Required work
Carry on writing the page about multi-model code review, picking up right after its final line.

Text shown
_ _ _ _

Multi-Model Review

Type: Review pattern
Referenced from: openclaw-autoreview-skill

Definition

Running two or more LLM review engines against one frozen code bundle to get diverse perspectives on code quality, security, and correctness. Each engine sees the same snapshot but may catch different classes of issues due to different training, reasoning patterns, and tool access.

Default vs Opt-In

Configuration Default Opt-In
Single engine (Codex)
Panel (Codex + Claude)
Custom reviewer list

Single engine is the default. Codex should remain the normal final closeout engine. Panels are used when:
- Explicitly requested by the user
- Risk justifies the extra spend (security-critical changes, large refactors)

Panel Configuration

# Simple panel (Codex + Claude)
autoreview --panel

# Custom reviewers with model/thinking overrides
autoreview --reviewers codex,claude --model codex=gpt-5.1 --thinking codex=high --model claude=sonnet --thinking claude=max

# Inline syntax
autoreview --reviewers codex:gpt-5.1:high,claude:sonnet:max

Why Opt-In

  • Cost — Two engine calls cost roughly double
  • Diminishing returns — Most findings are caught by one good engine
  • Verification burden — The main agent must verify every finding from every engine
  • Complexity — Merging findings across engines introduces dedup and conflict resolution

Frozen Bundle

All reviewers see the same frozen code bundle. This ensures:
- No race conditions between reviewers
- Findings are comparable (same code state)

_ _ _ _

Collected data entries:
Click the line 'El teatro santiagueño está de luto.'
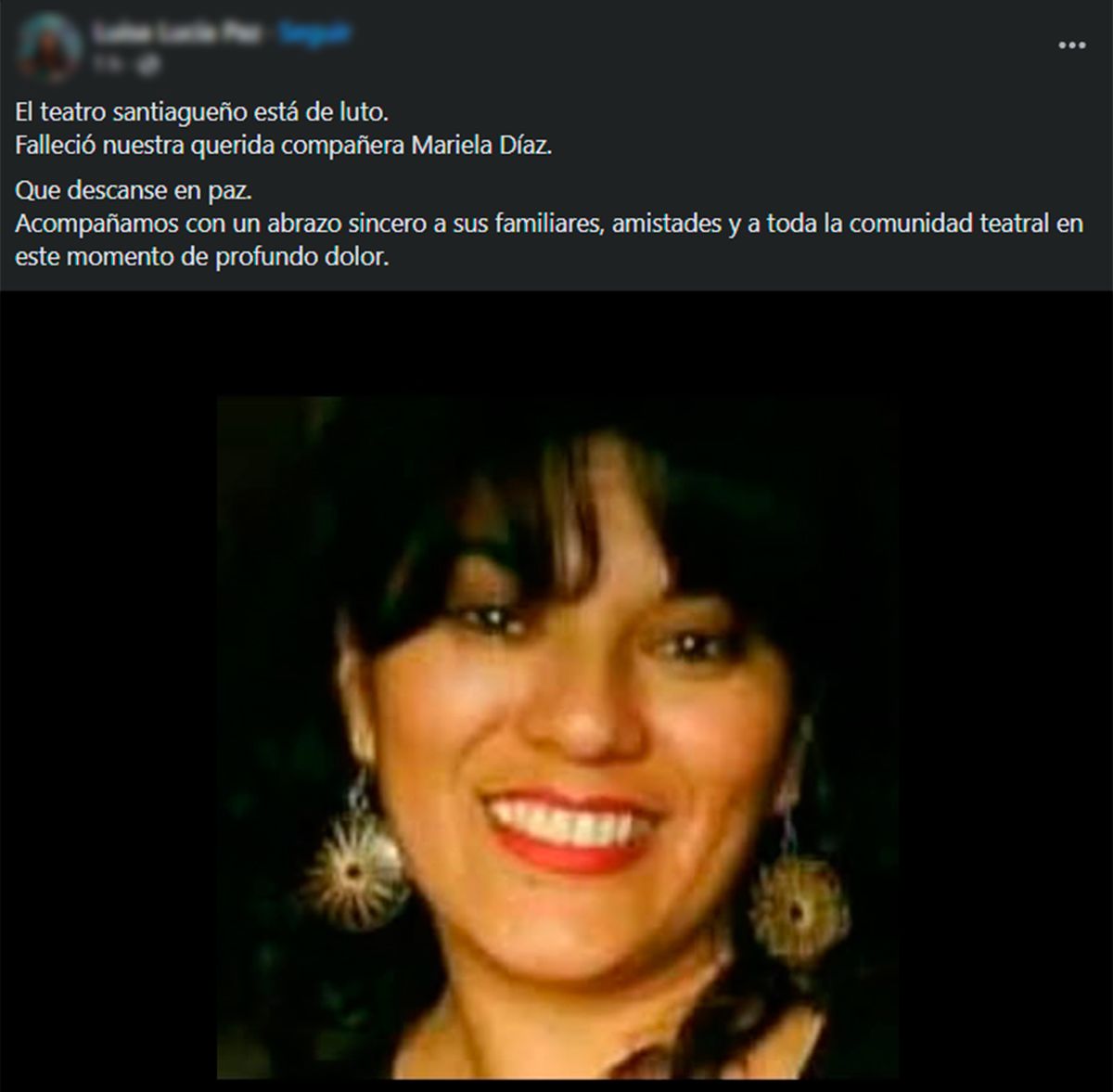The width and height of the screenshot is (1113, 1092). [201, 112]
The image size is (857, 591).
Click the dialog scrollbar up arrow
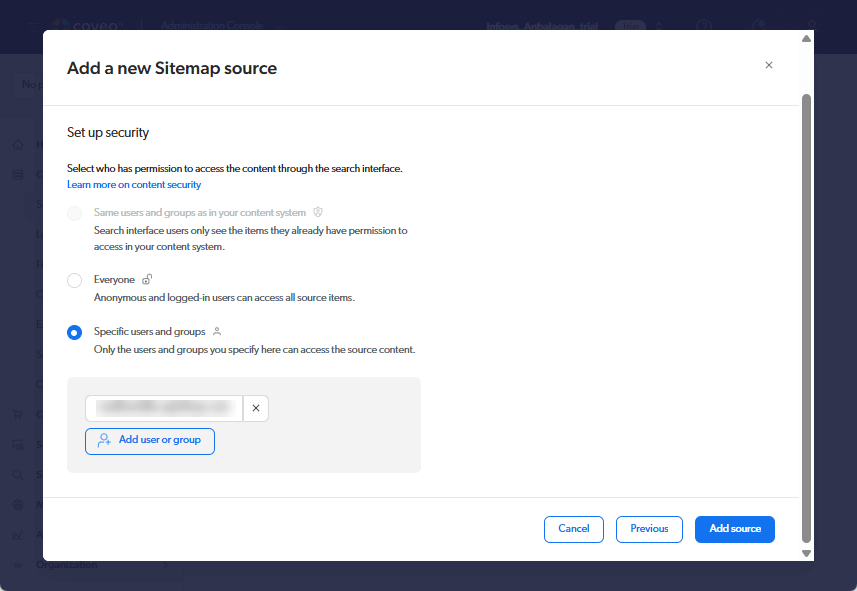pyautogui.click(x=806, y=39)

_ _ _ _

Your response
- One review path, not N parallel code states

Finding Verification

Even with multiple reviewers, the main agent verifies every accepted finding before fixing. Multi-model review multiplies advisory output, not authority.

Application to Factory Design

In a factory pipeline, multi-model review maps to a parallel review stage that's activated on demand:

BUILD → [Closeout Review] → Ship
              ↓ (if risk justifies)
         [Panel Review] → Verify all findings → Ship

The panel is a conditional branch, not the default path.